Back in November 2003, Eddie Brazil contacted me with the suggestion that we get together at Borley to see if it was possible to say for certain whether one of the explanations for the lighted windows can be justified, that is that the lights reported at the Rectory were caused by reflections from passing trains on the then nearby railway line between Sudbury & Long Melford.  This explanation has been current for many years & the authors of the 1956 critique of Borley use it as a likely explanation as to how at least one particular window of the building was seen to be illuminated when on investigation the room was found not to have been in use at the time.  Indeed, the authors of The Haunting of Borley Rectory reproduced a copy of an Ordnance Survey map of the locale in their report to emphasize the fact that as far as they were concerned, passing trains were the solution to this particular Borley mystery.   Eddie felt that in order to get an idea as to how solid this explanation was it was essential to actually go to Borley & get to grips on site with the distances involved between the sites of both the former building & the course of the old railway line.  I agreed that it would be a good idea to concentrate on this particular aspect of the Rectory haunting & felt that a field trip coupled with a detailed look at the written evidence of the phenomenon from the various Borley books would allow other Borley enthusiasts to look afresh at this particular phenomenon.

A visit to Borley took place on 7th December 2003 although unfortunately Eddie was unable to accompany me at the last moment.  The results of my trip & examination of the Borley literature together with both our comments & conclusions are presented below.  This, the first part of our joint essay, concentrates on the way that the lights at the Rectory have been reported in the published Borley books & what can be gleaned about them from this.  The various explanations to the phenomenon are given & commented on & the topography of the Rectory & its surroundings are examined with particular reference to the passing trains’ theory.  A second part will look more closely at the operation of the Sudbury to Long Melford railway & the relevance of this to the reports of the lights at Borley Rectory.
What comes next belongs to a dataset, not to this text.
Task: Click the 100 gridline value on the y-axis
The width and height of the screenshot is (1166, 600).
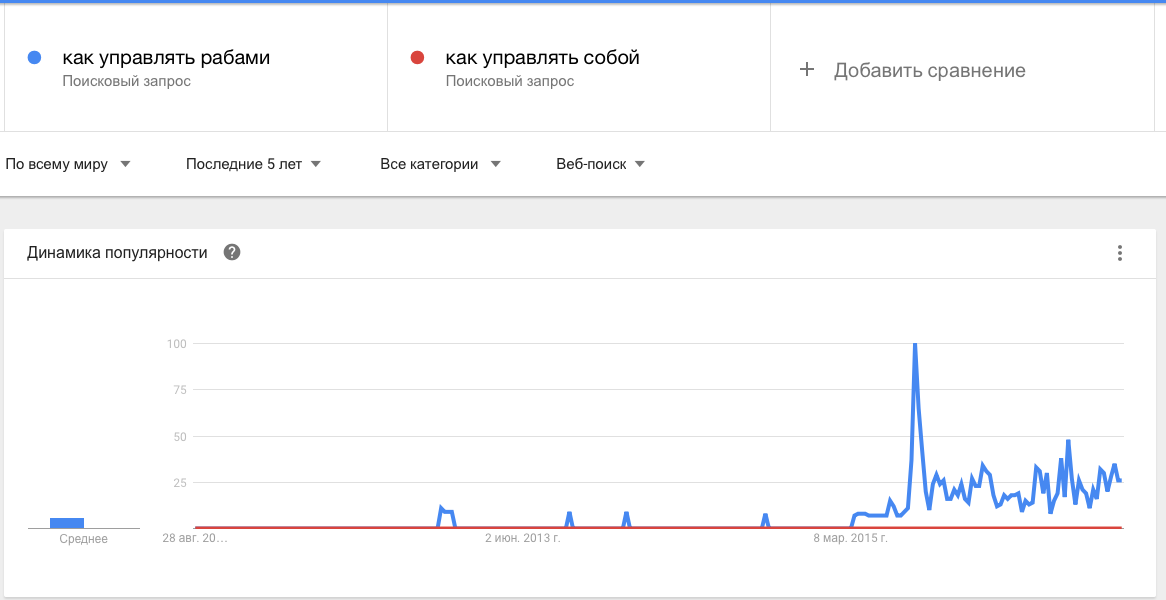Action: [x=175, y=344]
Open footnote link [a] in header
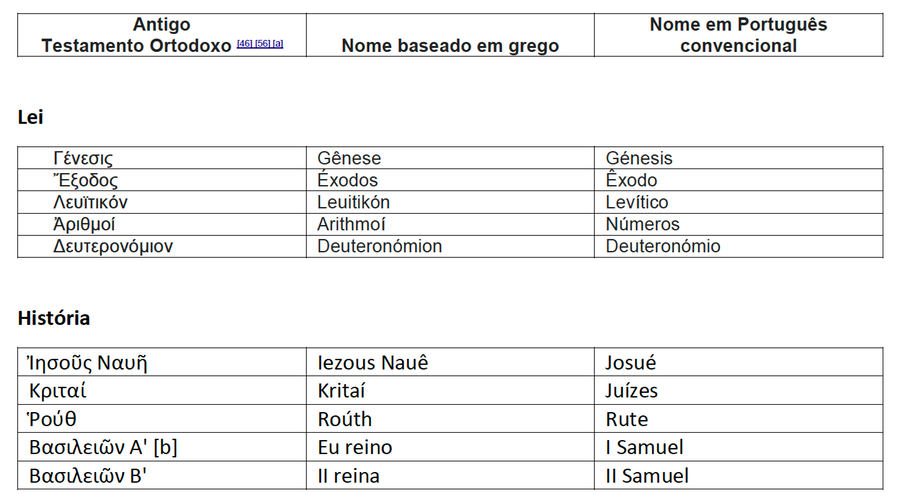 [x=278, y=44]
2.  The Phenomena Reported

If only the lights reported at Borley could be explained away as easily as the mysterious illuminations which were seen in the night sky one evening over Guildford in Surrey in the late 1990s.  The bizarre column of light seen above the town from several miles away wasn’t a stairway to Heaven or evidence of extra-terrestrial activity but an air-raid-style searchlight rigged up without planning permission as a publicity stunt on the roof of a local nightclub!  In the middle of a busy town with plenty of witnesses the mystery was soon cleared up, but at remote & rural Borley explanations weren’t so forthcoming & now seventy years or so later the investigator is confronted with the problems of trying to draw conclusions from the somewhat meager & contradictory body of evidence which exists on the subject & the problems are compounded by the fact that the Rectory is long gone & the changing landscape around its former site makes any form of empirical testing impossible.  The major Borley books which have appeared since Harry Price first published The Most Haunted House in England in 1940 all have references to the phenomena of the lighted windows & the following is what can be concisely drawn from them.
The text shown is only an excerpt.